The party was founded by the Finnish People's Democratic League (SKDL), the majority of members of the waning Communist Party of Finland (SKP) and the Finnish Women's Democratic League (SNDL). It was later joined by the communist Democratic Alternative. The founding meeting was held in April 1990 in Helsinki, following the publishing of the April Declaration, which stated the party's ideals.
The party's short history has been characterised by internal disputes and bickering, as it was formed by people with very different views on society. There have been several defections from the Left Alliance to the Social Democratic Party (SDP) and the newly formed Communist Party of Finland. In 2005, the party's former secretary and Central Organisation of Finnish Trade Unions's assistant head Matti Viialainen formed a society to promote merger between the two largest Finnish left-wing political parties, the Left Alliance and the SDP. This caused an outrage within the Left Alliance, and Viialainen was condemned for wanting to break up the party. Viialainen would subsequently leave the party and run for parliament on the SDP ticket in 2007.

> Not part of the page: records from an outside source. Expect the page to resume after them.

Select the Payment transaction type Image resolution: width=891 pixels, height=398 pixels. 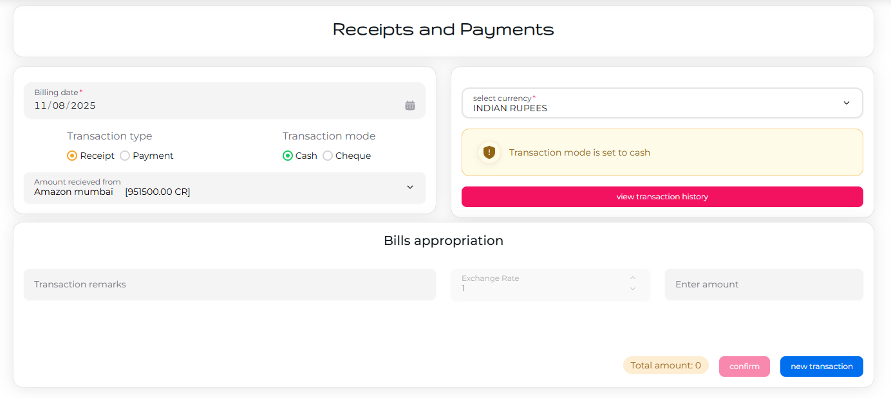[124, 155]
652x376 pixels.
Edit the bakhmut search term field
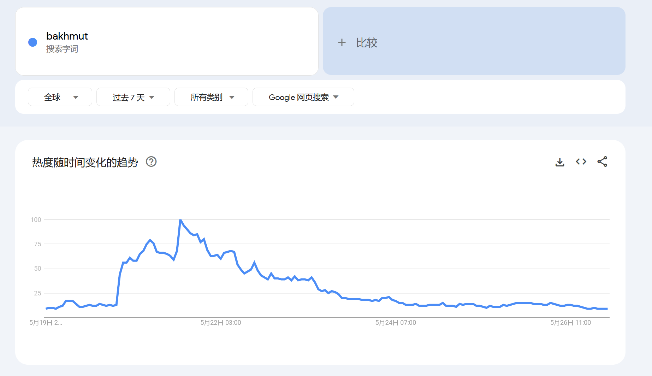[x=67, y=36]
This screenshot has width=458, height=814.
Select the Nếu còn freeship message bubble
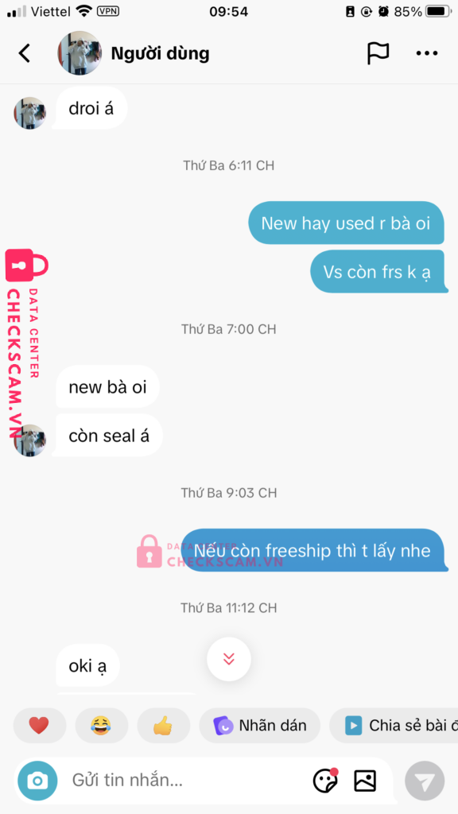[314, 550]
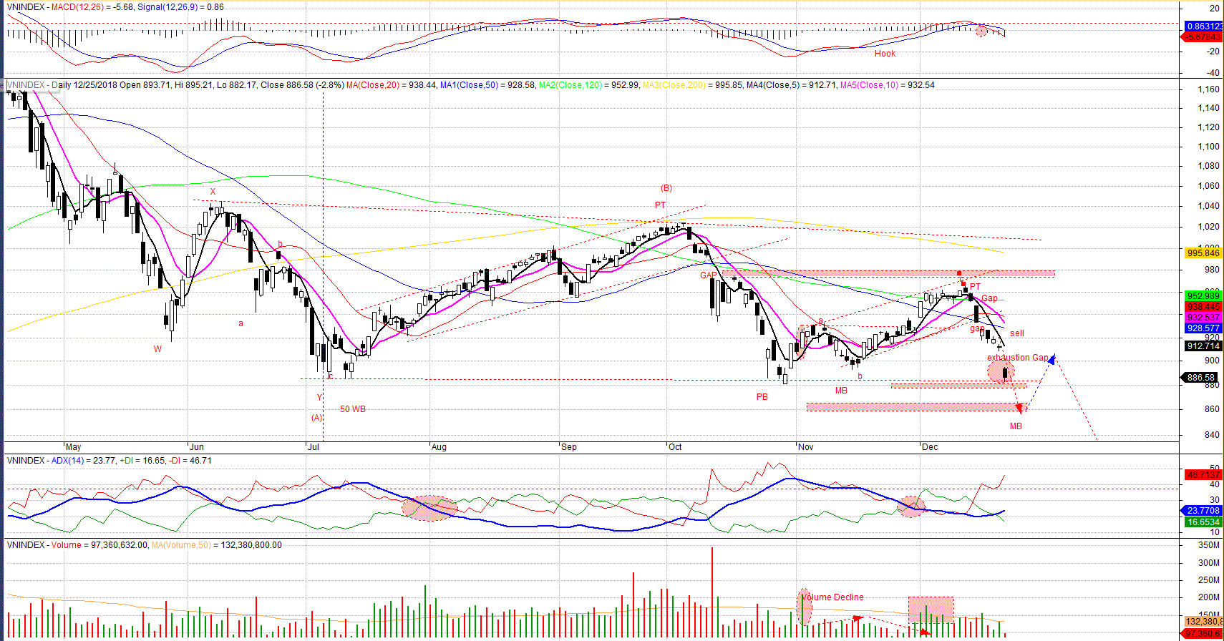Viewport: 1224px width, 641px height.
Task: Select the large pink ellipse in ADX pane
Action: 429,508
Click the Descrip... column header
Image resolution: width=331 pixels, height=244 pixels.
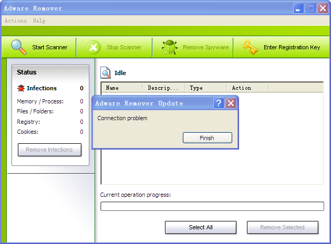[163, 88]
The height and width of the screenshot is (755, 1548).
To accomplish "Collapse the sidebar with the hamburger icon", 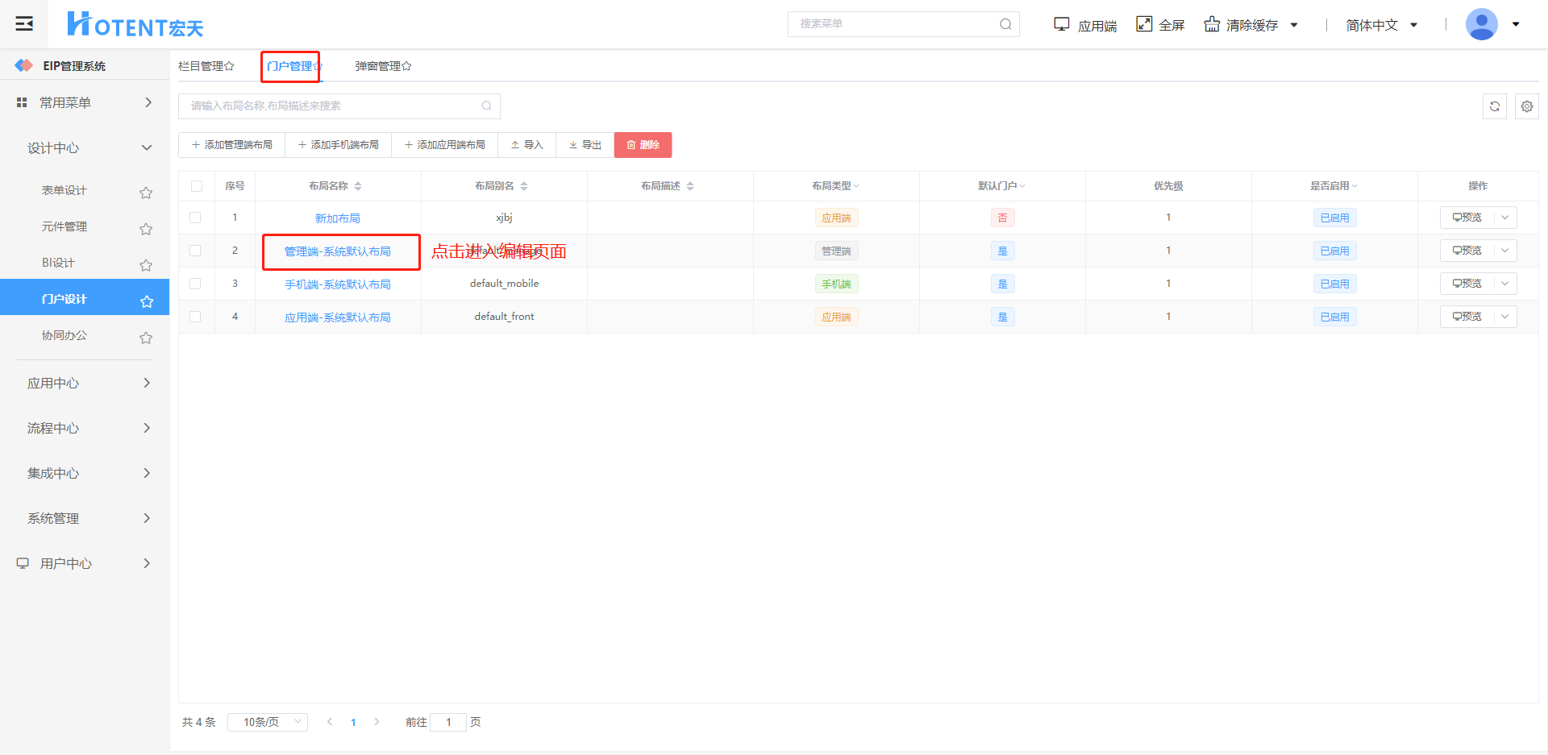I will (24, 24).
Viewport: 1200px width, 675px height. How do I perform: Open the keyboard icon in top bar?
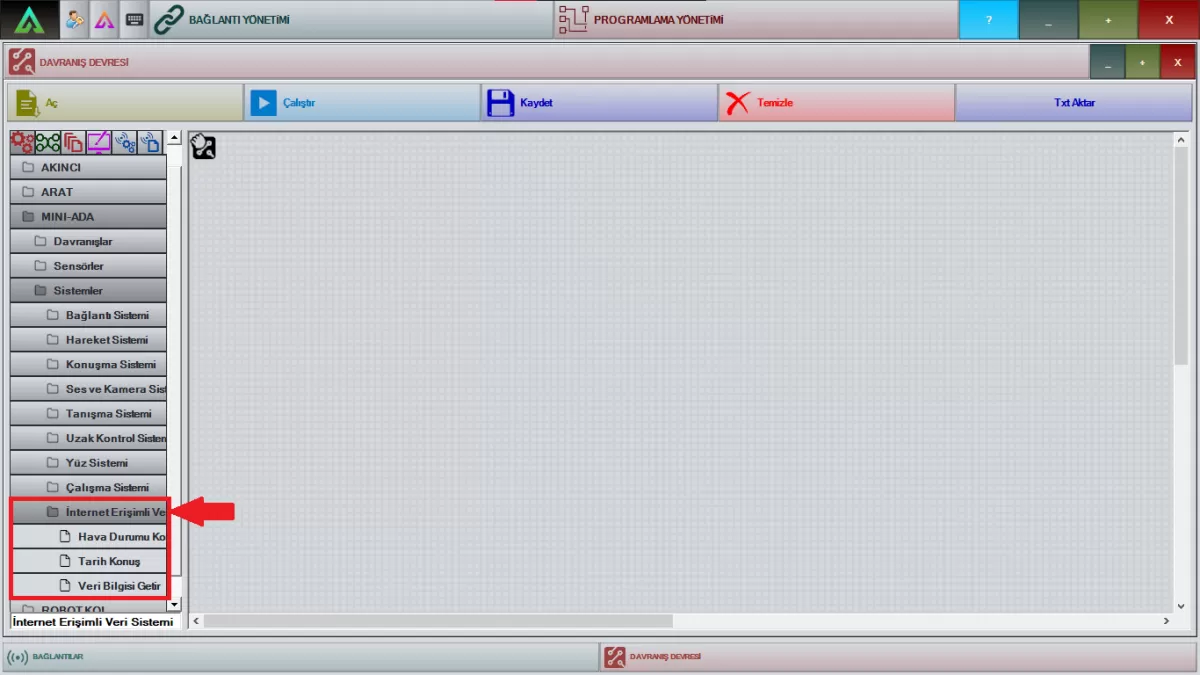[x=134, y=20]
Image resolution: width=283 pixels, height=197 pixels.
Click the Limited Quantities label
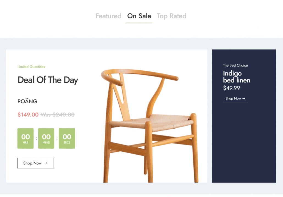tap(31, 67)
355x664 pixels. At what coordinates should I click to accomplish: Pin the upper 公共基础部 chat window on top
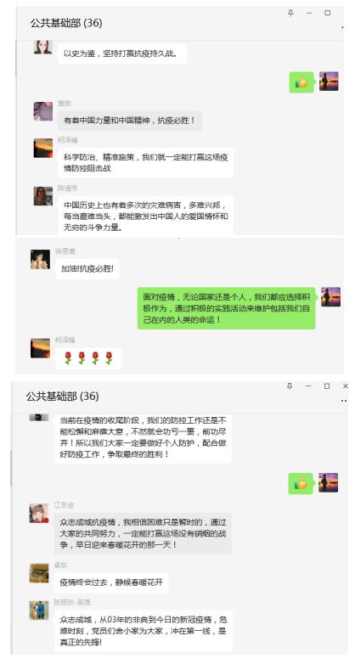point(290,13)
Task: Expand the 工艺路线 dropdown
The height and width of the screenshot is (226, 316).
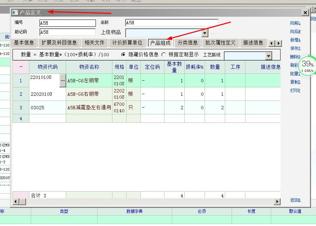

In 2006, the party's leader Suvi-Anne Siimes announced her resignation from the post, and the party, as a result of long-standing feuds with the leftist section of the party. On May 13, 2006, Martti Korhonen was elected as the new party leader. He was followed by Paavo Arhinmäki in June 2009, following the party's bad performance in the 2009 EU parliamentary election, in which the party lost their only seat.
In the 2011 election, the party got 14 seats and became a partner in the six-party grand coalition cabinet led by Jyrki Katainen. The decision to join the government created a split in the party, leading to the expulsion of two MPs from the parliamentary group. In 2014 Left Alliance left the cabinet over dispute on a package of spending cuts and tax rises. In 2014 European Parliament election, the party regained their seat.
In the Finnish parliamentary election in 2015 the party got 211,615 or 7,1% of total votes, and got 12 seats in the parliament. In April 2016, Arhinmäki announced that he wouldn't seek another term as the party leader. On 11 June 2016, Arhinmäki was followed by Li Andersson.
According to the Left Alliance's Party programme adopted by the 5th Party Congress 16 June 2007, the fundamental values of Left Alliance are equality, freedom, sustainable development, and democracy. They think democracy must be strengthened and it must be stronger than the power of capital, challenging the global capitalism. Important values also include global solidarity, and stopping polarization in Finland, freedom and the right to work and income for all people, and environmental consciousness. The party is for equality in all its forms and identifies strongly as feminist and anti-racist as well as supporting economic equality. The party supports introducing a basic income and supports strongly the weakest members of the society.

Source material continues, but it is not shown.